** Start of Record set **

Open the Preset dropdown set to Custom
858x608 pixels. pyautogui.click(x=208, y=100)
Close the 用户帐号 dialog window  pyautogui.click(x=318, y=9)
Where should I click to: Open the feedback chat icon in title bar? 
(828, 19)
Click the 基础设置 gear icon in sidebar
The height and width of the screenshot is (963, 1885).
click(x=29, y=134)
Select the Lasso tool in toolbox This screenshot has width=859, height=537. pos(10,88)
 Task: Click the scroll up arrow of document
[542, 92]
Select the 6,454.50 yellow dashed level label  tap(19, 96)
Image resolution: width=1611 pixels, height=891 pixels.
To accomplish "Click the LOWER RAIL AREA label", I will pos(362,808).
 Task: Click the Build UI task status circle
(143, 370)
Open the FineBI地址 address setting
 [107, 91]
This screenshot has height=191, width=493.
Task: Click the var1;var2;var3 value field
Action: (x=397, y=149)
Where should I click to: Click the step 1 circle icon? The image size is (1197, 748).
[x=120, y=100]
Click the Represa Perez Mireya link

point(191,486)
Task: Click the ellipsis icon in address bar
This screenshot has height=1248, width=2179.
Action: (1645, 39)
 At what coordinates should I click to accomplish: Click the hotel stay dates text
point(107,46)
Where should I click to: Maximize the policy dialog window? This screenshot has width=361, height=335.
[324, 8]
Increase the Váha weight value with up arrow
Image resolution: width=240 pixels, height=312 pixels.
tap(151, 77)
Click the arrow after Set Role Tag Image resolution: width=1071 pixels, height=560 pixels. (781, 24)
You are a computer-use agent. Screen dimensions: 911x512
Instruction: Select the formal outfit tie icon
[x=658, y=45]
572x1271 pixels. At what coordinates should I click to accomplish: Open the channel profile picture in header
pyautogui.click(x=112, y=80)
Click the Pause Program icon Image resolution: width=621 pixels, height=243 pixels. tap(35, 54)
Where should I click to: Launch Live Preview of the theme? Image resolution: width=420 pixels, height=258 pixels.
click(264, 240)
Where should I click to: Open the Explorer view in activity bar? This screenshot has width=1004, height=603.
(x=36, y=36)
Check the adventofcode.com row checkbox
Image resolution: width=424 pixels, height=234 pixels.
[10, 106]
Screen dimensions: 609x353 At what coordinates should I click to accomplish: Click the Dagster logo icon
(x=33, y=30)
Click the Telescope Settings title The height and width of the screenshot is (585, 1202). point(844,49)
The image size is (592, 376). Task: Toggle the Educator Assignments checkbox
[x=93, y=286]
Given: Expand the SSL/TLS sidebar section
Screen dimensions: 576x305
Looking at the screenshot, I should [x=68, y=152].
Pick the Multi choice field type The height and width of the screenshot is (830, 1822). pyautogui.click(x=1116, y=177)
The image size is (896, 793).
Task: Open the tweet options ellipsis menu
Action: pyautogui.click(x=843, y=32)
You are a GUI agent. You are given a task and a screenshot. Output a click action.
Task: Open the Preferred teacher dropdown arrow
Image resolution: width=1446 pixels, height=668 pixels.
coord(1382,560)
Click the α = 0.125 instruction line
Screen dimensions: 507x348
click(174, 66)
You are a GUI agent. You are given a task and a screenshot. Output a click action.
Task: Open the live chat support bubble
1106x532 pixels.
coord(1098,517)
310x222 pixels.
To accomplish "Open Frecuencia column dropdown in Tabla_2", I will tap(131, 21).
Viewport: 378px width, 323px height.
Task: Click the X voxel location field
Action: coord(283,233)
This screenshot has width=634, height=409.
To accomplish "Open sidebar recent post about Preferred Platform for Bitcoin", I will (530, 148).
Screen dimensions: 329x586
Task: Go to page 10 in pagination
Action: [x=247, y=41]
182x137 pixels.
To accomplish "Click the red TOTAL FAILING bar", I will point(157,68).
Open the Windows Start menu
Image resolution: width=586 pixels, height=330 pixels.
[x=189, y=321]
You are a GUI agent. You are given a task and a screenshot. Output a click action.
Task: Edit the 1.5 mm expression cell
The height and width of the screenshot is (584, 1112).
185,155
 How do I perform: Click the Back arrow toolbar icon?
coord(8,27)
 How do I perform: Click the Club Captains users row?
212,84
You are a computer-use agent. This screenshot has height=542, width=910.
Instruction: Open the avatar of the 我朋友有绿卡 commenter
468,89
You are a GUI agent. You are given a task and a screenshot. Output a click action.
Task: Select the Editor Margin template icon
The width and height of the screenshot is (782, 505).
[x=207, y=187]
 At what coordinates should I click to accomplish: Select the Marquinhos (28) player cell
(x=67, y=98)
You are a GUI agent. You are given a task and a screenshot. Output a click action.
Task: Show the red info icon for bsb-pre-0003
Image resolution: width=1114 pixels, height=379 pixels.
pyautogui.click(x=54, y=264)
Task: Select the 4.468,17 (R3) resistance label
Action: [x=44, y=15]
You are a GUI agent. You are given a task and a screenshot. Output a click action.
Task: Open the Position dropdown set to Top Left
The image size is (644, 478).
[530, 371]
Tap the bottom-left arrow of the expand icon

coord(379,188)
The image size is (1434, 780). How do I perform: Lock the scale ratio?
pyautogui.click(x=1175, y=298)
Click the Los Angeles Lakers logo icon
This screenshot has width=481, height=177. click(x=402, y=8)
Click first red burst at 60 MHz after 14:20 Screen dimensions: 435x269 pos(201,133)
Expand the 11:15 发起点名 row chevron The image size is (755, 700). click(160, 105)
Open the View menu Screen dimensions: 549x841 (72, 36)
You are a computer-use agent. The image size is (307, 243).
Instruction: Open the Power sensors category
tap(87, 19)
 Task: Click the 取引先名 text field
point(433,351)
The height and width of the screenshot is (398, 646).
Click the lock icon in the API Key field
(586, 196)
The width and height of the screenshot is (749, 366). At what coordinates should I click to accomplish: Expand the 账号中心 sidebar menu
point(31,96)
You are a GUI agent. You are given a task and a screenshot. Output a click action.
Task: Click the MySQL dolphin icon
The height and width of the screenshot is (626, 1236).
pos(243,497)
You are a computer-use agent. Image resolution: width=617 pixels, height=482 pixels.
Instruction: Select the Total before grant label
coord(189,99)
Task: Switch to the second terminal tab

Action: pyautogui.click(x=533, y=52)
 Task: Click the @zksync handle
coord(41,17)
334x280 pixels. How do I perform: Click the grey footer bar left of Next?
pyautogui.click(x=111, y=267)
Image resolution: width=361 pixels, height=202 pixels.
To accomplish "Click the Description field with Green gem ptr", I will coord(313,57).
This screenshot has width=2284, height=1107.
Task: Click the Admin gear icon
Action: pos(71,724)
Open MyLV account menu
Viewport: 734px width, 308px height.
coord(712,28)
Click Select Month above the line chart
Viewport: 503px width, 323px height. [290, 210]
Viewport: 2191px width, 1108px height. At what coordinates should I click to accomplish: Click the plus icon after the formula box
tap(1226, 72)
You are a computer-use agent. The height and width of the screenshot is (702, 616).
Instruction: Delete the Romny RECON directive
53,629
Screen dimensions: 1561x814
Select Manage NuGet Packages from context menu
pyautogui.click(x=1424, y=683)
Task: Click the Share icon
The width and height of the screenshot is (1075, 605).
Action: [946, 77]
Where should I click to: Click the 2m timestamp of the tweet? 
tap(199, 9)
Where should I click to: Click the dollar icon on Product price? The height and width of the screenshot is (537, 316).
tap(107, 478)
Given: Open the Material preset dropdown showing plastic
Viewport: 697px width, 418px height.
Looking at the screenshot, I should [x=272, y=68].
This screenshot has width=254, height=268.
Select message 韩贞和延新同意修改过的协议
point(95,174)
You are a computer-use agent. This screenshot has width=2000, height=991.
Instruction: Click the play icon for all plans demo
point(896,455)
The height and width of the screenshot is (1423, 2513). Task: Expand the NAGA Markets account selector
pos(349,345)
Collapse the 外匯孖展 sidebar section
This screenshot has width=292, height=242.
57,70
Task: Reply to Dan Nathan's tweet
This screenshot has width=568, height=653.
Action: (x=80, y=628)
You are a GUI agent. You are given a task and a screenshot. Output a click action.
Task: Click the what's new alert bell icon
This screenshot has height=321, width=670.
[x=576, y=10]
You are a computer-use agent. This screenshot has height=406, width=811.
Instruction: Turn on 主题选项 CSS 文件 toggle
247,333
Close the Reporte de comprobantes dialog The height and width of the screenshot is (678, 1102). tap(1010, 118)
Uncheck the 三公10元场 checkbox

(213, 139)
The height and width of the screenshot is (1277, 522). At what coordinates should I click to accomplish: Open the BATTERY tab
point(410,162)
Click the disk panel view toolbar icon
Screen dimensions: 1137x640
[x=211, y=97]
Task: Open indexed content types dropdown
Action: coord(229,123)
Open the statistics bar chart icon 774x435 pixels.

** End of Record set **

■ **Objective**:
Copy everything from the line containing "Expand the 11:15" down to the line containing "pyautogui.click(x=111, y=267)", shifting each click coordinate by adding 41 to both its x and y values. Leave every other number as it is.

■ **The reply**:
Expand the 11:15 发起点名 row chevron The image size is (755, 700). click(201, 146)
Open the View menu Screen dimensions: 549x841 (113, 77)
You are a computer-use agent. The image size is (307, 243).
Instruction: Open the Power sensors category
tap(128, 60)
 Task: Click the 取引先名 text field
point(474,392)
The height and width of the screenshot is (398, 646).
Click the lock icon in the API Key field
(627, 237)
The width and height of the screenshot is (749, 366). At what coordinates should I click to accomplish: Expand the 账号中心 sidebar menu
point(72,137)
You are a GUI agent. You are given a task and a screenshot. Output a click action.
Task: Click the MySQL dolphin icon
The height and width of the screenshot is (626, 1236).
pos(284,538)
You are a computer-use agent. Image resolution: width=617 pixels, height=482 pixels.
Instruction: Select the Total before grant label
coord(230,140)
Task: Switch to the second terminal tab

Action: pyautogui.click(x=574, y=93)
 Task: Click the @zksync handle
coord(82,58)
334x280 pixels. How do I perform: Click the grey footer bar left of Next?
pyautogui.click(x=152, y=308)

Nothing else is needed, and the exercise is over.